In one or more embodiments of the present disclosure, an electrical connector is provided that includes a housing and a plurality of electrical conductors held within the housing. The housing includes a front wall and a mating shroud protruding forward from the front wall. The mating shroud defines a port configured to receive a mating circuit card therein. The housing defines a nesting cavity extending rearward from the front wall along a bottom end of the housing. The nesting cavity is spaced apart vertically from the mating shroud and is configured to accommodate a discrete, second connector therein such that the mating shroud is disposed above the second connector. Each of the electrical conductors includes a mating contact disposed within the mating shroud and a mounting contact that projects beyond the bottom end of the housing to electrically connect to a circuit board. The electrical conductors are arranged as outer conductors and inner conductors. The mating contacts of the outer and inner conductors are configured to engage opposite sides of the mating circuit card. The mounting contacts of the inner conductors are disposed between the nesting cavity and the mounting contacts of the outer conductors along a longitudinal axis of the electrical connector. A pitch defined between the outer conductors and the inner conductors increases along lengths of the electrical conductors from the mating contacts to the mounting contacts such that the pitch is greater at the mounting contacts than at the mating contacts.
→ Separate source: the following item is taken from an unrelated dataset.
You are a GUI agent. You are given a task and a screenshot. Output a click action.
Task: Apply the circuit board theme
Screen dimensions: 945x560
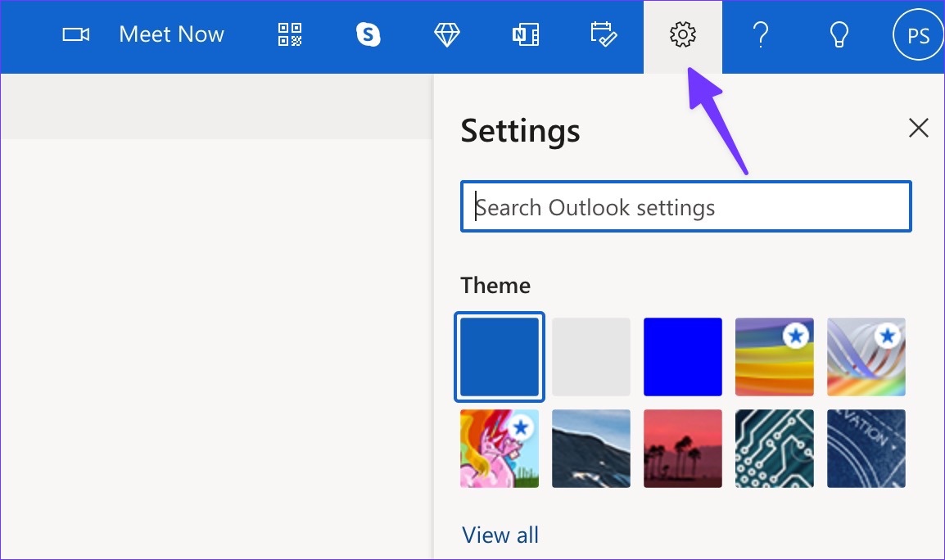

Embodiments of the present disclosure provide a novel and non-obvious stacked dual connector system that remedies or at least diminishes the signal transmission issues associated with known multi-port connectors and stacked connector at high signal transmission speeds. For example, the upper or stacking connector in the dual connector system defines a nesting cavity that receives at least a portion of a lower or compact connector therein. The stacking connector according to one or more embodiments described herein may be more expansive relative to the size of the nesting cavity than known stacked dual connector systems. The expansive size of the stacking connector may allow the elongated signal conductors within the stacking connector to be more spaced apart from each other and from the signal conductors of the compact connector than known stacked dual connector systems. The increased space afforded to the elongated signal conductors may improve electrical performance of the dual connector system by increasing the electrical isolation of the signal conductors and/or providing more room to accommodate shielding components around the signal conductors.
The first connector 102 includes a mating end 108 and a mounting end 110. The second connector 104 also includes a respective mating end 112 and a respective mounting end 114. The mating ends 108, 112 of the connectors 102, 104 each include at least one mating interface configured to engage a corresponding mating connector. In the illustrated embodiment, the first connector 102 defines a first port 116 configured to receive a first mating circuit card 118 therein to electrically connect the first connector 102 to the first mating circuit card 118. The second connector 104 defines a second port 120 configured to receive a second mating circuit card 122 therein to electrically connect the second connector 104 to the second mating circuit card 122. The second port 120 is disposed between the circuit board 106 and the first port 116 along a height of the stacked dual connector system 100. As a result, the first port 116 is referred to herein as an upper port 116, and the second port 120 is referred to as a lower port 120. The mounting ends 110, 114 of the first and second connectors 102, 104 engage and mount to the circuit board 106.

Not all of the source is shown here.